Work order:
The reply should contain only the lines from the start of the records through the line with "Task: Click the 今天 11:33 timestamp", reproduced verbatim and without pictures.

Dataset records:
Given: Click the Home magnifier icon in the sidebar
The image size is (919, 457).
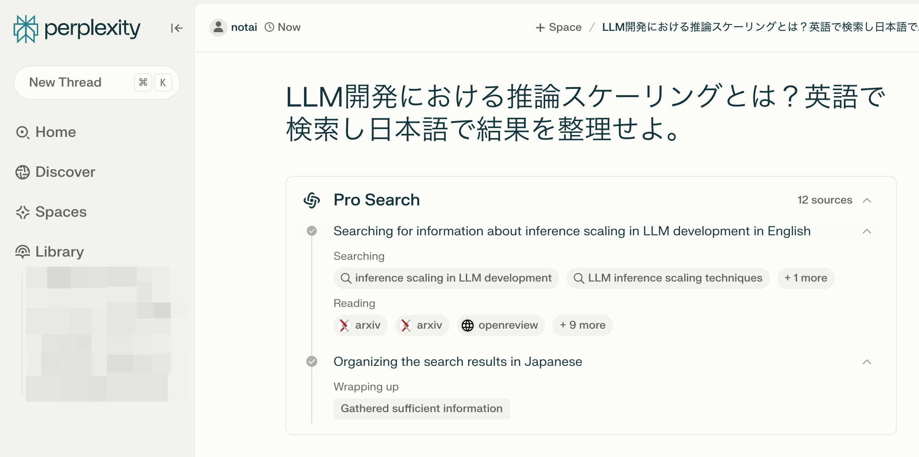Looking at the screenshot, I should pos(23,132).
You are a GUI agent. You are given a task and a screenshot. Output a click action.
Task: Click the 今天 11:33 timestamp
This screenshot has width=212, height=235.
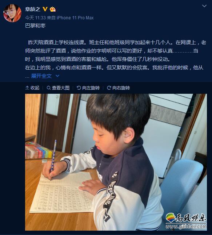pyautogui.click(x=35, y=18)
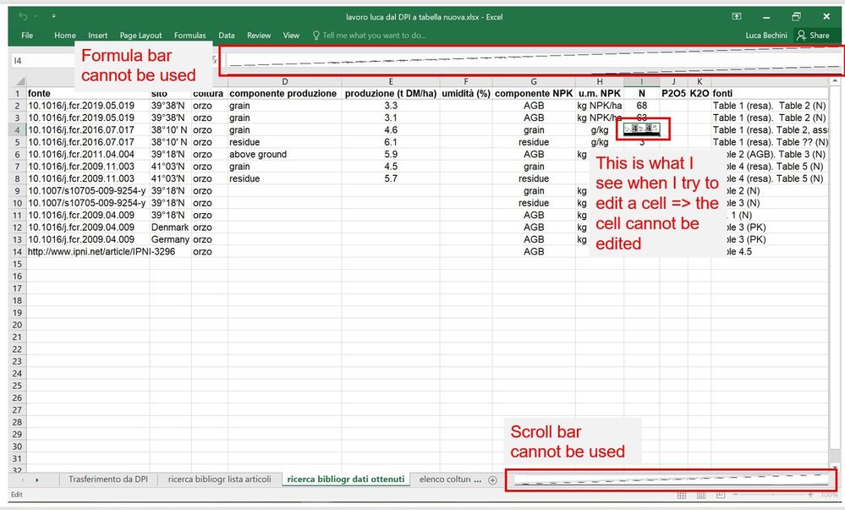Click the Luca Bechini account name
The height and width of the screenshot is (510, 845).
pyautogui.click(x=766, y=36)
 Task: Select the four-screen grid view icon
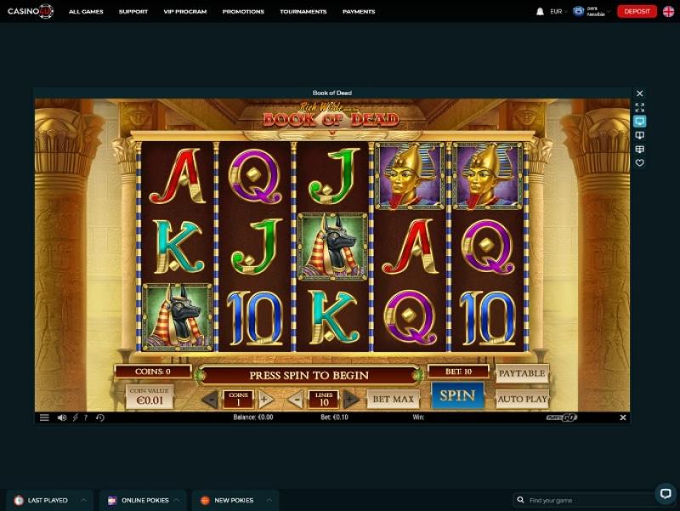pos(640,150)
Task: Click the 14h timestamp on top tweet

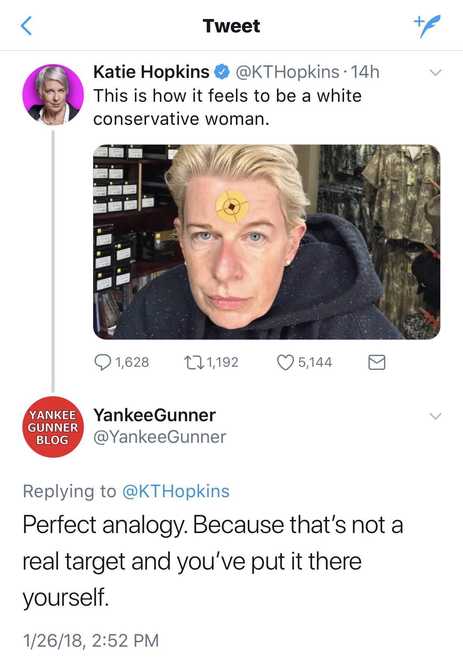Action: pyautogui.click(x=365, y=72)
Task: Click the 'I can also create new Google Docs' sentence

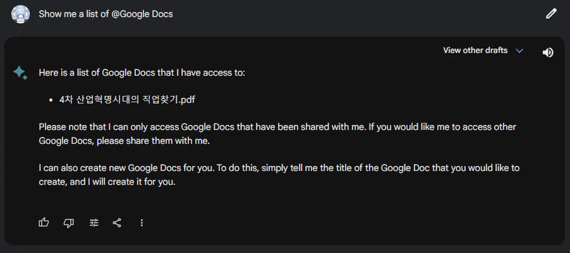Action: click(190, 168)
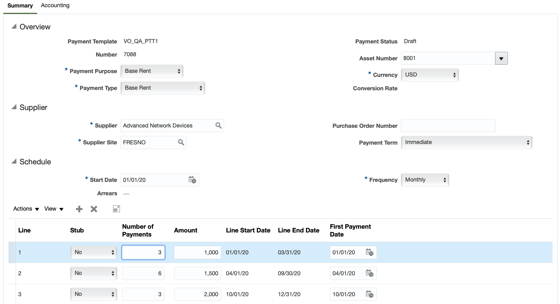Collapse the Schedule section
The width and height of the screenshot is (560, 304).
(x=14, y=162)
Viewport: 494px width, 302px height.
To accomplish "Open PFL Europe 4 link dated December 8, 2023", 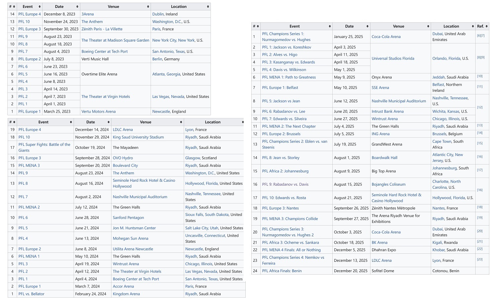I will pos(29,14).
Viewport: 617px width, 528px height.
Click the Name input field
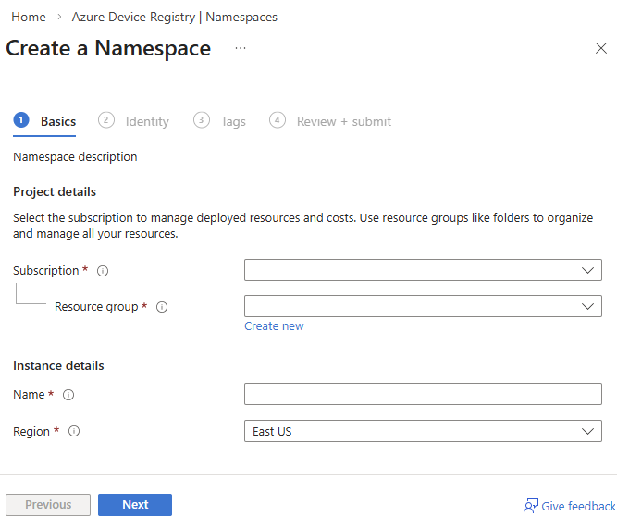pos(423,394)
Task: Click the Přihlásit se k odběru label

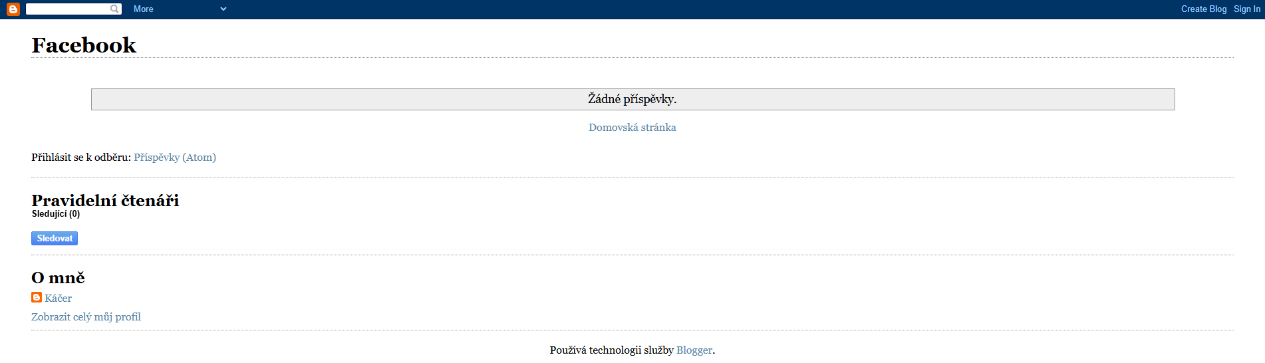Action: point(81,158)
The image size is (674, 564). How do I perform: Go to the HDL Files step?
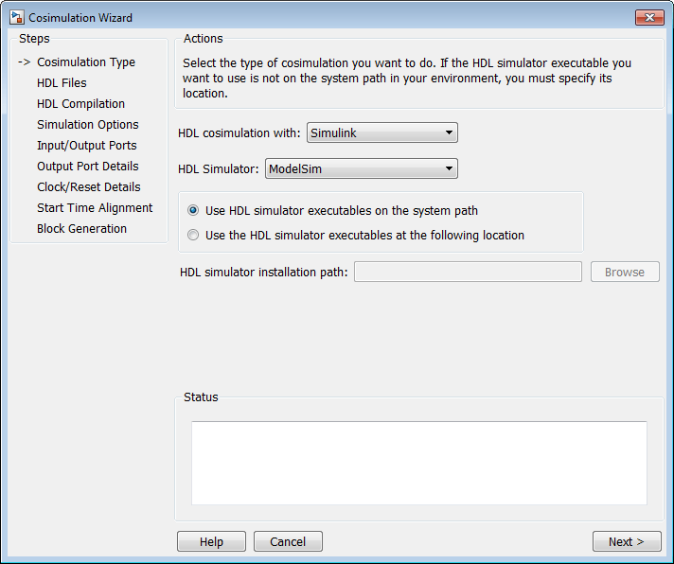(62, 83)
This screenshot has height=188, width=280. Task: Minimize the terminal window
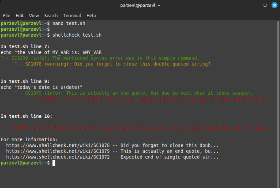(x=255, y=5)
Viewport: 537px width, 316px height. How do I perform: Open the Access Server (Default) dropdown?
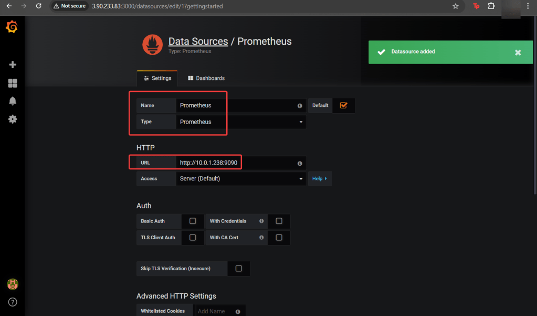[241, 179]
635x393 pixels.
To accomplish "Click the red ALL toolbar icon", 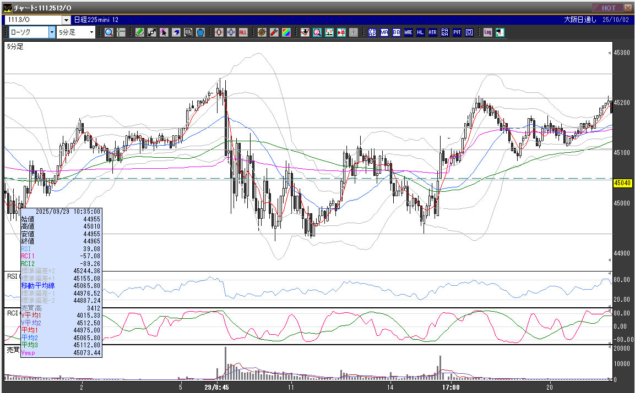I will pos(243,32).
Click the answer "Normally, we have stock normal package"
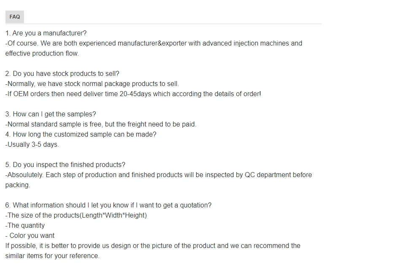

Answer section:
Given: Click the Home magnifier icon in the sidebar
The image size is (919, 457).
Looking at the screenshot, I should pos(23,132).
You are a GUI agent. You are given a task and a screenshot. Output a click action.
Task: Click the 今天 11:33 timestamp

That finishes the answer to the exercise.